■ What is being asked:
Please set out the records below as a two-column Markdown table headed "Row" and "Record line," giving each line its own numbered row and omitting blank lines.

■ Information shown:
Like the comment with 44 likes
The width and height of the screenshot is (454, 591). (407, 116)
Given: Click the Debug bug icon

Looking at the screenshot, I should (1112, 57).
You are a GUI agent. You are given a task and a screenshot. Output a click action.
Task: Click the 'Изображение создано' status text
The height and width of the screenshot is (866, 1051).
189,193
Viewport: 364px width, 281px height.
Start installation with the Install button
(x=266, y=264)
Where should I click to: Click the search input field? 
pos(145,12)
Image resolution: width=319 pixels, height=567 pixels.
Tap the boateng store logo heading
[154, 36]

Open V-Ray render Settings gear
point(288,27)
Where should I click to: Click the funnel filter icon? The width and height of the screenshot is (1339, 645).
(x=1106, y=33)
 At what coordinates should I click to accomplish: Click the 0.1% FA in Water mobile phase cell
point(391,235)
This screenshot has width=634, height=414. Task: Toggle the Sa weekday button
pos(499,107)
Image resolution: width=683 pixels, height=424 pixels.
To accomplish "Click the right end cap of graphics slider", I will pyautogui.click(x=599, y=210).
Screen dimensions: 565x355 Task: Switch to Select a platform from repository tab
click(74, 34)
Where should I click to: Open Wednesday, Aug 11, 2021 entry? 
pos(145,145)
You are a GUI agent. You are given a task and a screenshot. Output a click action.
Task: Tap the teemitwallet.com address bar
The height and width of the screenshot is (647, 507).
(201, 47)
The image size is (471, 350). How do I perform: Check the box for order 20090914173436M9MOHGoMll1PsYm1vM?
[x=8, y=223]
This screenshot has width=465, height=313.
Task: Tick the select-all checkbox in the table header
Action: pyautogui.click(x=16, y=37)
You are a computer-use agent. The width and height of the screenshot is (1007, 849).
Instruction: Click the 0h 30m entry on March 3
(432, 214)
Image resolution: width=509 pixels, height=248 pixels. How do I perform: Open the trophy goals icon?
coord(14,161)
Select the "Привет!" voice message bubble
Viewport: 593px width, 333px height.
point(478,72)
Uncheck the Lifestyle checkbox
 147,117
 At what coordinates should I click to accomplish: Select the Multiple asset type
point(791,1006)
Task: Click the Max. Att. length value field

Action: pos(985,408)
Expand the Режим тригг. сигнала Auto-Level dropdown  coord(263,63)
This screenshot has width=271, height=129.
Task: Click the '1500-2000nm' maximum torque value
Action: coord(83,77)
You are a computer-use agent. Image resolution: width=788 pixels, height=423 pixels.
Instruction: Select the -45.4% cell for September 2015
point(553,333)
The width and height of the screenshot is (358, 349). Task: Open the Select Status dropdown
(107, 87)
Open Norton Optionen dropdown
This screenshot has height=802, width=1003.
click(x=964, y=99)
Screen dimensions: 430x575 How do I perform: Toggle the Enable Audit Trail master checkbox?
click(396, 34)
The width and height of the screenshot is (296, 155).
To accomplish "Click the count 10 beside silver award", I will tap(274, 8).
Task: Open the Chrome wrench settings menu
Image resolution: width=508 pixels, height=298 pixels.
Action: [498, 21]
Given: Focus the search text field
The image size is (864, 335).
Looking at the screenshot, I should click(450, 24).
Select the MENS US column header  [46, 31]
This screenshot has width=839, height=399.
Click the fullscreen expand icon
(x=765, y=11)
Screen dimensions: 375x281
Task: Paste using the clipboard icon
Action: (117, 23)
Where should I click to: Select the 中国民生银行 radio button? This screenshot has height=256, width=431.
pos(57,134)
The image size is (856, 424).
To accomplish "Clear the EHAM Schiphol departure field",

■ Written solution:
| Row | Record line |
|---|---|
| 1 | Like the comment with 44 likes |
| 2 | The width and height of the screenshot is (454, 591). (407, 116) |
| 3 | Given: Click the Debug bug icon |
| 4 | Looking at the screenshot, I should (1112, 57). |
| 5 | You are a GUI agent. You are given a task and a screenshot. Output a click action. |
| 6 | Task: Click the 'Изображение создано' status text |
| 7 | The height and width of the screenshot is (866, 1051). |
| 8 | 189,193 |
| 9 | Viewport: 364px width, 281px height. |
| 10 | Start installation with the Install button |
| 11 | (x=266, y=264) |
| 12 | Where should I click to: Click the search input field?  |
| 13 | pos(145,12) |
| 14 | Image resolution: width=319 pixels, height=567 pixels. |
| 15 | Tap the boateng store logo heading |
| 16 | [154, 36] |
| 17 | Open V-Ray render Settings gear |
| 18 | point(288,27) |
| 19 | Where should I click to: Click the funnel filter icon? The width and height of the screenshot is (1339, 645). |
| 20 | (x=1106, y=33) |
| 21 |  At what coordinates should I click to accomplish: Click the 0.1% FA in Water mobile phase cell |
| 22 | point(391,235) |
| 23 | This screenshot has width=634, height=414. Task: Toggle the Sa weekday button |
| 24 | pos(499,107) |
| 25 | Image resolution: width=683 pixels, height=424 pixels. |
| 26 | To accomplish "Click the right end cap of graphics slider", I will pyautogui.click(x=599, y=210). |
| 27 | Screen dimensions: 565x355 Task: Switch to Select a platform from repository tab |
| 28 | click(74, 34) |
| 29 | Where should I click to: Open Wednesday, Aug 11, 2021 entry?  |
| 30 | pos(145,145) |
| 31 | You are a GUI agent. You are given a task and a screenshot. Output a click action. |
| 32 | Task: Tap the teemitwallet.com address bar |
| 33 | The height and width of the screenshot is (647, 507). |
| 34 | (201, 47) |
| 35 | The image size is (471, 350). How do I perform: Check the box for order 20090914173436M9MOHGoMll1PsYm1vM? |
| 36 | [x=8, y=223] |
| 37 | This screenshot has width=465, height=313. |
| 38 | Task: Tick the select-all checkbox in the table header |
| 39 | Action: pyautogui.click(x=16, y=37) |
| 40 | You are a computer-use agent. The width and height of the screenshot is (1007, 849). |
| 41 | Instruction: Click the 0h 30m entry on March 3 |
| 42 | (432, 214) |
| 43 | Image resolution: width=509 pixels, height=248 pixels. How do I perform: Open the trophy goals icon? |
| 44 | coord(14,161) |
| 45 | Select the "Привет!" voice message bubble |
| 46 | Viewport: 593px width, 333px height. |
| 47 | point(478,72) |
| 48 | Uncheck the Lifestyle checkbox |
| 49 |  147,117 |
| 50 |  At what coordinates should I click to accomplish: Select the Multiple asset type |
| 51 | point(791,1006) |
| 52 | Task: Click the Max. Att. length value field |
| 53 | Action: pos(985,408) |
| 54 | Expand the Режим тригг. сигнала Auto-Level dropdown  coord(263,63) |
| 55 | This screenshot has width=271, height=129. |
| 56 | Task: Click the '1500-2000nm' maximum torque value |
| 57 | Action: coord(83,77) |
| 58 | You are a computer-use agent. Image resolution: width=788 pixels, height=423 pixels. |
| 59 | Instruction: Select the -45.4% cell for September 2015 |
| 60 | point(553,333) |
| 61 | The width and height of the screenshot is (358, 349). Task: Open the Select Status dropdown |
| 62 | (107, 87) |
| 63 | Open Norton Optionen dropdown |
| 64 | This screenshot has height=802, width=1003. |
| 65 | click(x=964, y=99) |
| 66 | Screen dimensions: 430x575 How do I perform: Toggle the Enable Audit Trail master checkbox? |
| 67 | click(396, 34) |
| 68 | The width and height of the screenshot is (296, 155). |
| 69 | To accomplish "Click the count 10 beside silver award", I will tap(274, 8). |
| 70 | Task: Open the Chrome wrench settings menu |
| 71 | Image resolution: width=508 pixels, height=298 pixels. |
| 72 | Action: [498, 21] |
| 73 | Given: Focus the search text field |
| 74 | The image size is (864, 335). |
| 75 | Looking at the screenshot, I should click(450, 24). |
| 76 | Select the MENS US column header  [46, 31] |
| 77 | This screenshot has width=839, height=399. |
| 78 | Click the fullscreen expand icon |
| 79 | (x=765, y=11) |
| 80 | Screen dimensions: 375x281 |
| 81 | Task: Paste using the clipboard icon |
| 82 | Action: (117, 23) |
| 83 | Where should I click to: Select the 中国民生银行 radio button? This screenshot has height=256, width=431. |
| 84 | pos(57,134) |
| 85 | The image size is (856, 424). |
| 86 | To accomplish "Clear the EHAM Schiphol departure field", |